De Nederlandse Nieuw-Guineapolitiek is vaak verguisd. Den Haag zou vooral gedreven zijn door rancune jegens Indonesië, naïef idealisme en een gebrek aan realiteitszin. Maar dat blijkt te kort door de bocht. Vijf onjuiste aannames over het Nederlandse Nieuw-Guineabeleid op een rij.

1. Emotioneel

Vraag een historicus waarom Nederland het barre westelijk Nieuw-Guinea in 1949 überhaupt wilde behouden, en grote kans dat deze zal zeggen: emoties! Volgens de gebruikelijke verklaring waren de meeste Nederlandse politici zo gefrustreerd over het verlies van Indië dat ze zich uit koloniaal ressentiment en sentimentaliteit op de valreep vastklampten aan dit achtergestelde gebied. Veel historici beschouwen de actie als een krampachtige poging om iets van koloniale grandeur te behouden en tevens om een lange neus te maken naar de Indonesische nationalisten, de vermaledijde president Soekarno voorop.

Op deze verklaring is het nodige af te dingen. Niet de toenmalige politici leden aan blikvernauwing, maar de historici die hun besluit later veroordeeld hebben. Zij hebben zich eenzijdig gefocust op de Nederlands-Indonesische betrekkingen in 1949. Daarbij hebben ze bepaalde kenmerken, zoals frustraties om het verlies van Indië, een te grote plaats gegeven in hun analyse. Ze gaan eraan voorbij dat het idee dat Nederland westelijk Nieuw-Guinea van Indonesië kon loskoppelen al eerder had postgevat.

Veel historici beschouwen het behoud van Nieuw-Guinea als een krampachtige poging om iets van koloniale grandeur te behouden

Veel koloniale mogendheden begonnen zich vanaf de jaren 1920 en 1930 al meer te interesseren voor de nauwelijks ontwikkelde gebieden binnen hun vaak uitgestrekte imperia. Veel (Indische) Nederlanders keken net als de Australiërs naar Melanesië: de verzameling eilanden in de Pacific waarvan Nieuw-Guinea etnisch en geografisch deel uitmaakt. Sommigen van hen zagen Nieuw-Guinea als een mogelijk nieuwe vestigingskolonie; bedrijven vermoedden de aanwezigheid van grondstoffen. Politici zagen Nieuw-Guinea ook als een middel om de Nederlandse presentie in de Oost te handhaven, als Indië onafhankelijk zou worden. Daarnaast vonden veel Nederlanders dat de oorspronkelijke bewoners, de naar westerse maatstaven nog nauwelijks ontwikkelde Papoea’s, onder Nederlandse voogdij moesten blijven – in elk geval tot zij klaar waren om te bepalen of hun politieke toekomst in Indonesië lag of in bijvoorbeeld een Melanesische federatie.

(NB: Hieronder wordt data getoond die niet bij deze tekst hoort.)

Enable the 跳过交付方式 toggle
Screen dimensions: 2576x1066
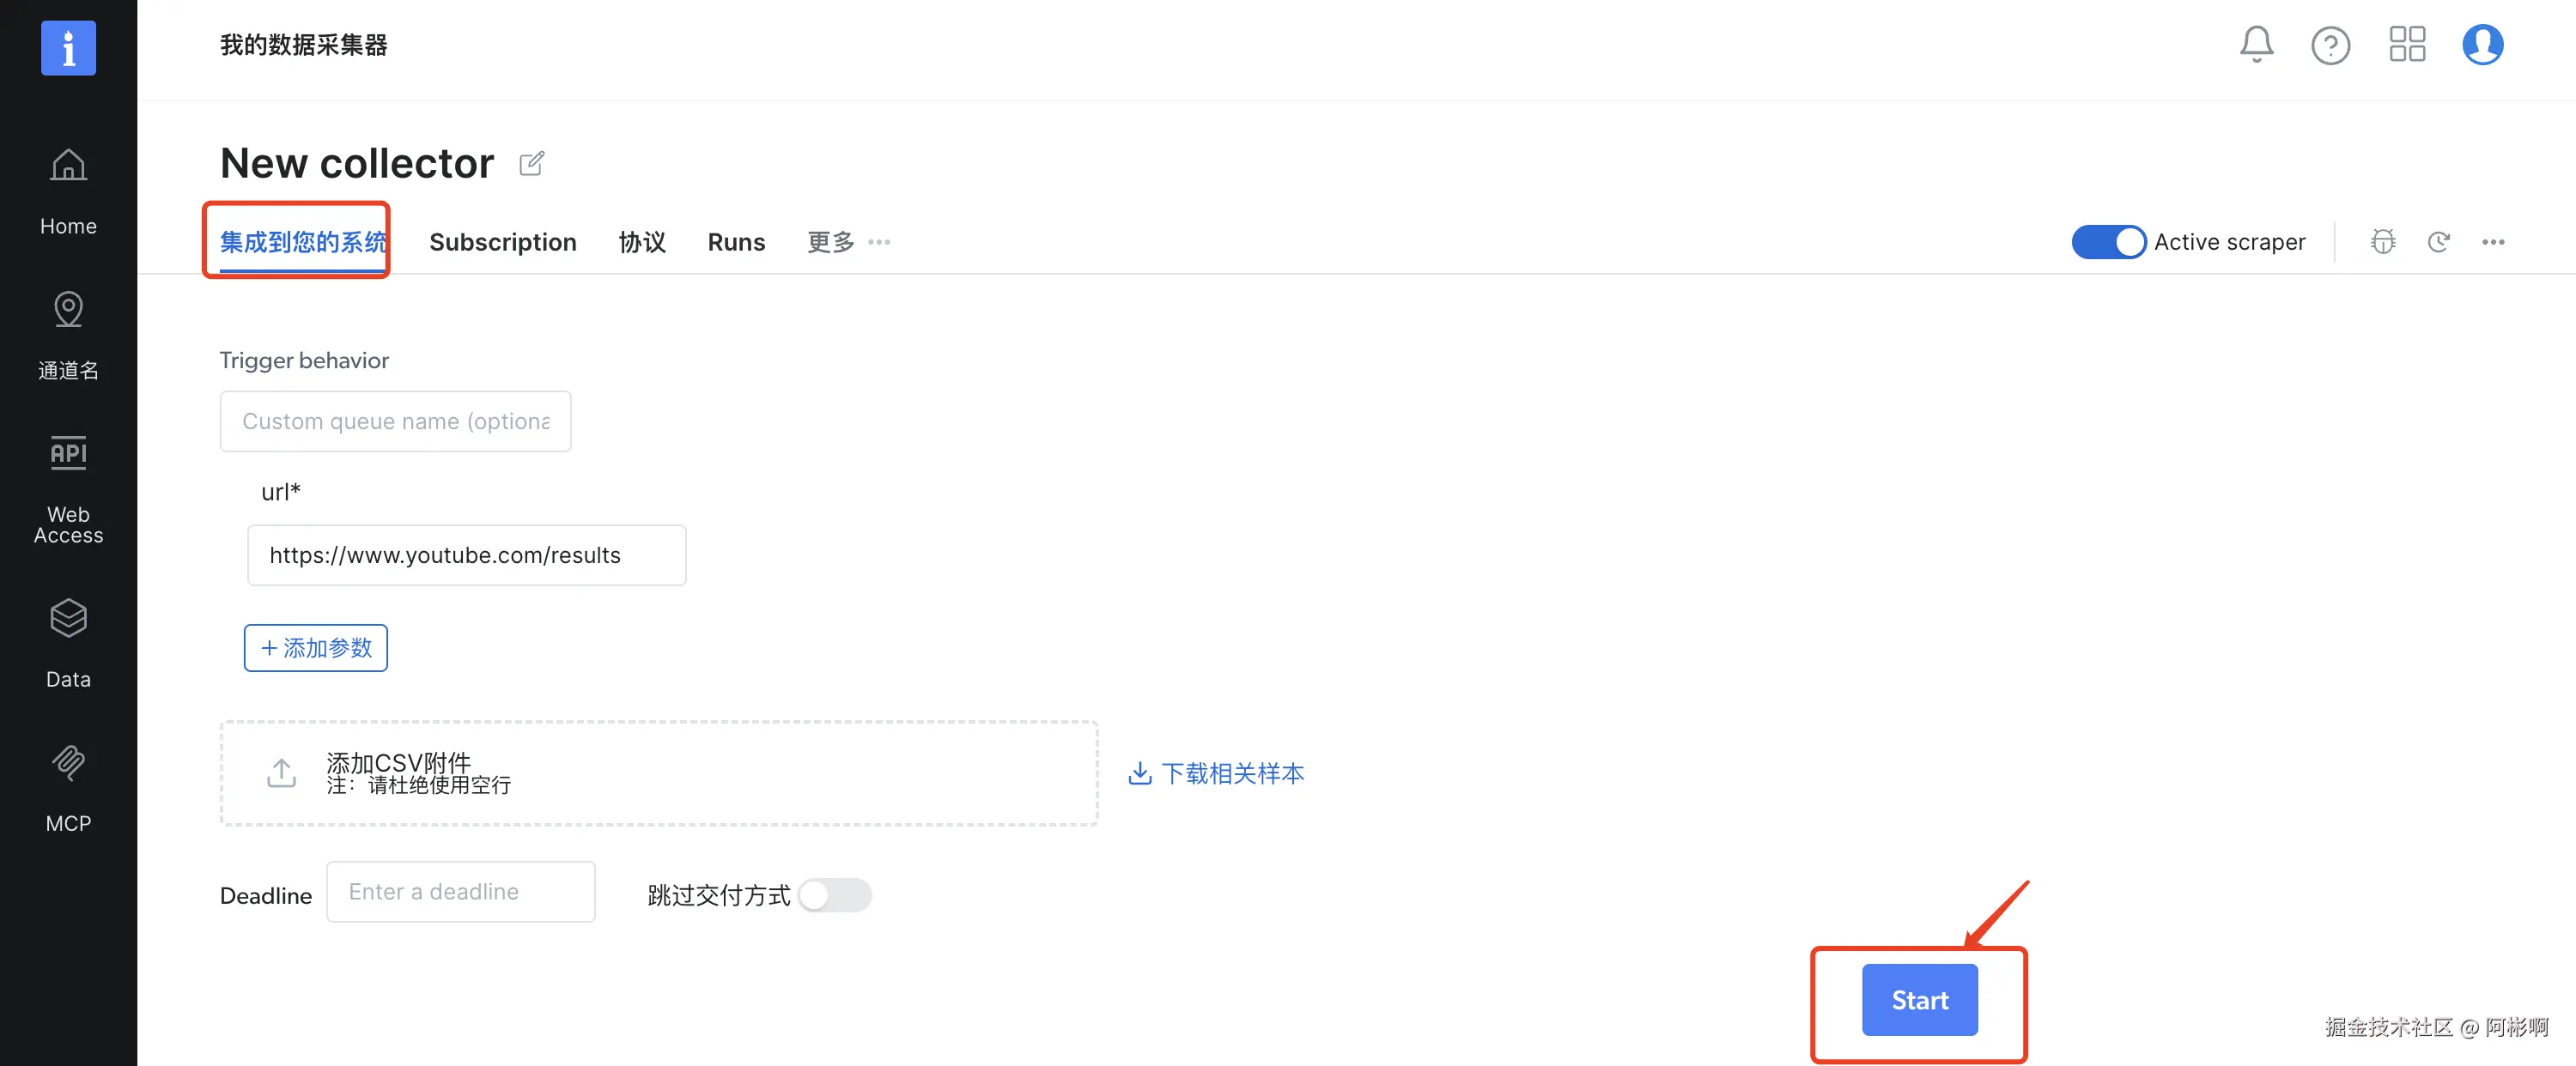(x=835, y=895)
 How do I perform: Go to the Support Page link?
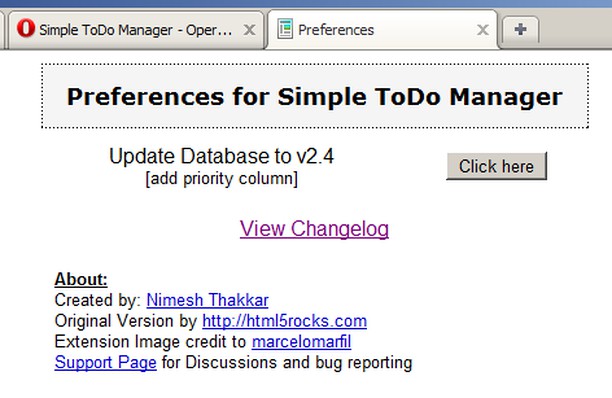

Indonesische demonstratie in augustus 1962, vlak voor Nederland afstand doet van Nieuw-Guinea. De militairen dragen een groot portret van Soekarno met zich mee.

In de late jaren veertig was het voor veel (Indische) Nederlanders niet langer de vraag of Nederland het gebied moest blijven besturen, maar of dat binnen of buiten een hervormd Nederlands-Indië zou gebeuren. Toen in het bewogen jaar 1949 bleek dat Nederland Indië moest loslaten, werd het antwoord op die vraag gegeven. Emoties over dat verlies hebben de wens om Nieuw-Guinea te behouden versterkt, maar die niet veroorzaakt.

2. Onredelijk

Begin jaren negentig interviewde journalist J.G. Kikkert oud-minister van Buitenlandse Zaken Joseph Luns. Volgenst Kikkert beweerden ‘boze tongen’ dat Luns ‘de zaak Nieuw-Guinea zo lang had gerekt in de hoop dat in Indonesië Soekarno ten val zou worden gebracht’. Luns ontkende dit niet: ‘Ik achtte het niet onmogelijk dat met een andere regering in Jakarta een bevredigender regeling over Nieuw-Guinea mogelijk zou zijn geweest.’

Van 1952 tot 1971 is KVP’er Joseph Luns minister van Buitenlandse Zaken. Hij probeert tijd te rekken in de hoop dat Soekarno van het toneel verdwijnt.

Het is een opmerkelijk antwoord van een van de voornaamste architecten van de Nederlandse Nieuw-Guineapolitiek. Den Haag, Luns voorop, is immers vaak onredelijkheid verweten tegenover Indonesië. Sommige historici hebben zelfs gesteld dat Luns in 1962 bereid was om een oorlog met Indonesië te riskeren.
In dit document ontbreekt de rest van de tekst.